— Trecho do documento —
# # # # #
No entanto, ainda não está claro se os níveis de supressão de melatonina pela exposição às telas são suficientes para prejudicar o sono em primeiro lugar, afirma Figueiro.

Se o sono de um participante do estudo foi interrompido após o uso da tela, é difícil saber se isso foi devido à luz azul ou a algo mais, como cafeína no final da tarde, estresse ou um parceiro de cama que ronca.

As conclusões desses estudos também são frequentemente mistas. Em uma revisão de 2022, pesquisadores analisaram duas dúzias de estudos sobre como a luz azul afetou o sono em jovens adultos. Muitos dos estudos não encontraram nenhuma ligação entre exposição à luz azul e sono ruim, enquanto alguns encontraram.

No ano passado, a National Sleep Foundation concluiu que não havia evidências suficientes para demonstrar que a exposição à luz azul pelo uso de telas antes de dormir pode prejudicar o sono.

“Realmente precisamos de mais pesquisas”, diz Allison Harvey, professora e psicóloga clínica da Universidade da Califórnia, Berkeley.

Como você usa as telas pode ser importante

Embora não saibamos exatamente o que é nas telas que afeta nosso sono, algumas pesquisas sugerem que o que você está fazendo nelas pode desempenhar um grande papel, afirma Hartstein.
# # # # #
Dados de referência por coordenadas de pixel
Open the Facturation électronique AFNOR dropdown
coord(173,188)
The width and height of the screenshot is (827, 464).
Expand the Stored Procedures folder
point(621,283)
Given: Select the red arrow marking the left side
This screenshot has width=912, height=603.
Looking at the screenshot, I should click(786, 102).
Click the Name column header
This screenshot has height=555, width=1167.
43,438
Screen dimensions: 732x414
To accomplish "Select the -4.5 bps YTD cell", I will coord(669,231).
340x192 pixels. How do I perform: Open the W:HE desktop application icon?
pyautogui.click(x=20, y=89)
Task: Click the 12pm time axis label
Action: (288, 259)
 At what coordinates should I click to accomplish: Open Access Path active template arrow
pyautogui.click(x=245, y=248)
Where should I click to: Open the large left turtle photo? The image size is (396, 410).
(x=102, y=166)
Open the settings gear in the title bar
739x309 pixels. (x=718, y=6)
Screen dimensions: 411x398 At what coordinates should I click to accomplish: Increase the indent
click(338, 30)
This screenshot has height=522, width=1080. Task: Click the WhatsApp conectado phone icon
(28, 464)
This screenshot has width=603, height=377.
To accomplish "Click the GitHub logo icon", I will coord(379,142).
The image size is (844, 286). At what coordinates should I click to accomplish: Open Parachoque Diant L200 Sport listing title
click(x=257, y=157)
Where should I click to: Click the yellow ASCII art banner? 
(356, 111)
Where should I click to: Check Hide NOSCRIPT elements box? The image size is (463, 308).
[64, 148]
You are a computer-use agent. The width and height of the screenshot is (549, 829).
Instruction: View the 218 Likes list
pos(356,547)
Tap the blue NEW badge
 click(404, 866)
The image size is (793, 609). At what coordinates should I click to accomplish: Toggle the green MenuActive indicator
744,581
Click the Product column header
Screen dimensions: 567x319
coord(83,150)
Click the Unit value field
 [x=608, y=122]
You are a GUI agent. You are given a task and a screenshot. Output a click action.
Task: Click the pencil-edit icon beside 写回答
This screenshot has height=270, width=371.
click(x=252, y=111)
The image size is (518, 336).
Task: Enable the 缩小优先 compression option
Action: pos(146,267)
# # # # #
— Tarefas —
1. Diga se cada afirmação concorda com o trecho sobre telas e sono, respondendo sim ou não e citando as palavras decisivas do trecho: (a) a revisão de 2022 examinou estudos sobre o sono de jovens adultos; (b) a National Sleep Foundation concluiu que a luz azul das telas antes de dormir prejudica o sono; (c) Allison Harvey é professora da Universidade da Califórnia, Berkeley.
2. Reproduza do trecho sobre telas e sono a parte que começa em "No entanto, ainda" e segue até "enquanto alguns encontraram.".

— Respostas —
1.
(a) Sim: "pesquisadores analisaram duas dúzias de estudos sobre como a luz azul afetou o sono em jovens adultos".
(b) Não: "não havia evidências suficientes para demonstrar que a exposição à luz azul pelo uso de telas antes de dormir pode prejudicar o sono".
(c) Sim: "professora e psicóloga clínica da Universidade da Califórnia, Berkeley".

2.
No entanto, ainda não está claro se os níveis de supressão de melatonina pela exposição às telas são suficientes para prejudicar o sono em primeiro lugar, afirma Figueiro.

Se o sono de um participante do estudo foi interrompido após o uso da tela, é difícil saber se isso foi devido à luz azul ou a algo mais, como cafeína no final da tarde, estresse ou um parceiro de cama que ronca.

As conclusões desses estudos também são frequentemente mistas. Em uma revisão de 2022, pesquisadores analisaram duas dúzias de estudos sobre como a luz azul afetou o sono em jovens adultos. Muitos dos estudos não encontraram nenhuma ligação entre exposição à luz azul e sono ruim, enquanto alguns encontraram.